Although only a minor poet in her own right, Caresse Crosby had a significant impact on modern literature. With her husband, Harry Crosby, and later on her own, she published and promoted many of the early modernists. The Crosbys' Black Sun Press produced works by D.H. Lawrence, Kay Boyle, Ezra Pound, James Joyce, and Hart Crane, and in the 1930s, Caresse Crosby established Crosby Continental Editions to print inexpensive paperback editions of American and French novels. As editor and publisher of Portfolio: An Intercontinental Review (1945-1948), Crosby fostered the continued exchange of ideas between writers and artists in France and America. In addition to her publishing ventures, Crosby also supported avant-garde art through her sponsorship of individuals, through exhibits at her Crosby Gallery of Modern Art in Washington, D.C., during the 1940s, and through her establishment of an artists' colony in Rocca Sinibalda, Italy, in the early 1950s. Her final energies were devoted to the world-peace movement. She helped found Citizens of the World and Women Against War, and in the 1960s she purchased a mountaintop in Cyprus, where she intended to build a world-peace center. All her undertakings were notable for the tireless vitality she brought to them. Caresse Crosby was an activist who made ideas concrete, for both herself and others.
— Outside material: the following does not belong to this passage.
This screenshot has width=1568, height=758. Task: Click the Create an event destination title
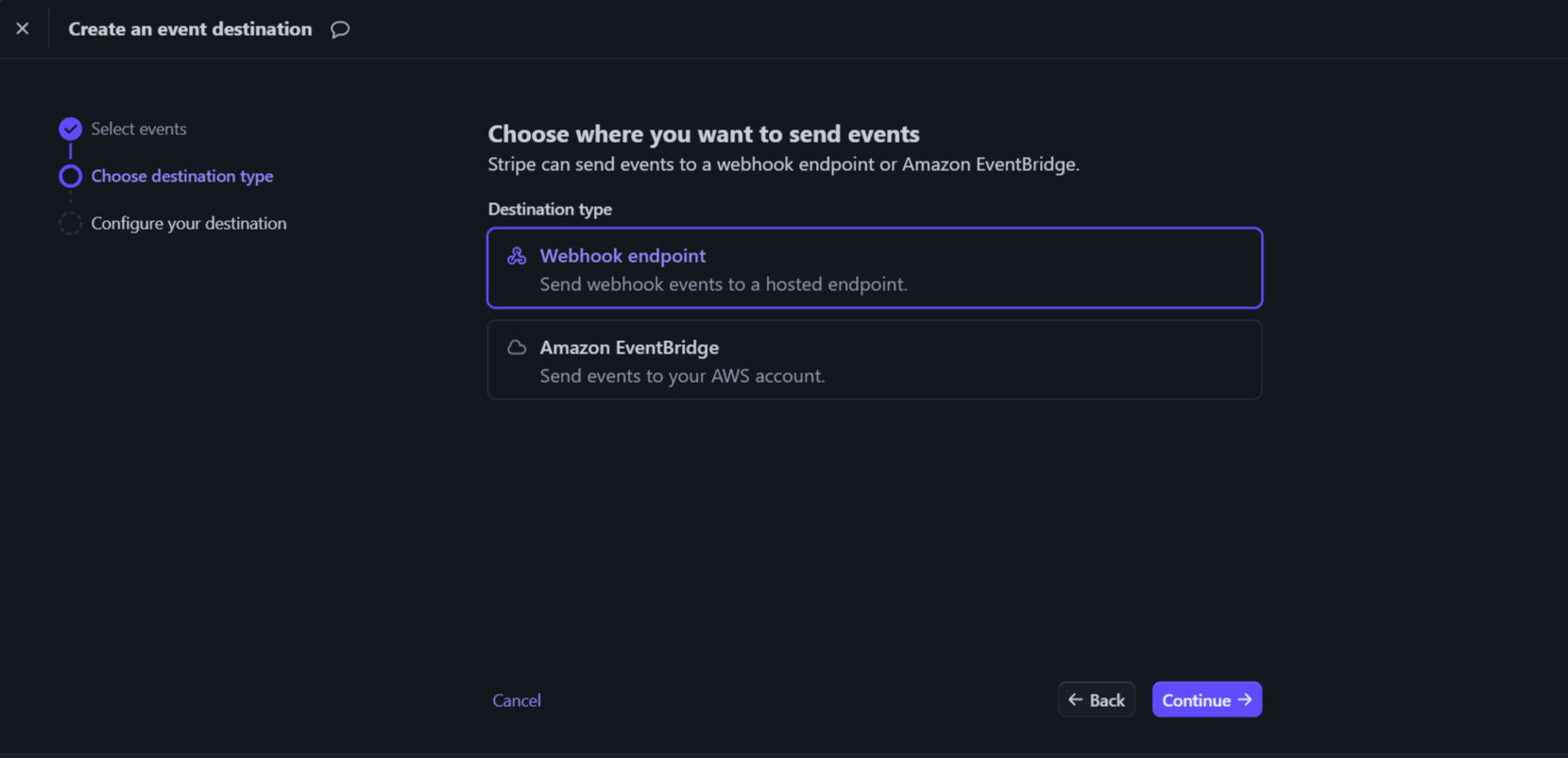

The daughter of William and Mary Phelps Jacob, she was born into a socially prominent New York family, what she called"a crystal chandelier background." While in school she began a neighborhood newspaper, for which she wrote both poetry and local news. However, at this period of her life, her inventiveness took less a literary turn than a fashion one. In 1913 she invented and patented a"backless brassiere," to be worn instead of a corset. Light and risque, its unconventionality was the harbinger of her future life-style. She produced about a hundred before selling the patent for $1500.

In January 1915 Polly Jacob married Richard Rogers Peabody, a young Boston banker. On Peabody's return from WWI service, his increasingly serious alcoholism and her newfound interest in a young Harvard war hero, Harry Crosby, led to their divorce. She had met Henry Grew Crosby, six years her junior, while chaperoning a social outing. Within a few weeks the two were lovers. The difference in their ages, her marital status, and their flagrant and impassioned courtship scandalized proper Boston society. Although the Peabodys' divorce was final in December 1921, familial and social pressures on the couple forestalled an immediate marriage. Only after a separation and transcontinental romance (he was in Paris, she in New York City), were they married. Two days after the ceremony on 9 September 1922, the Crosbys and her two children sailed for Paris.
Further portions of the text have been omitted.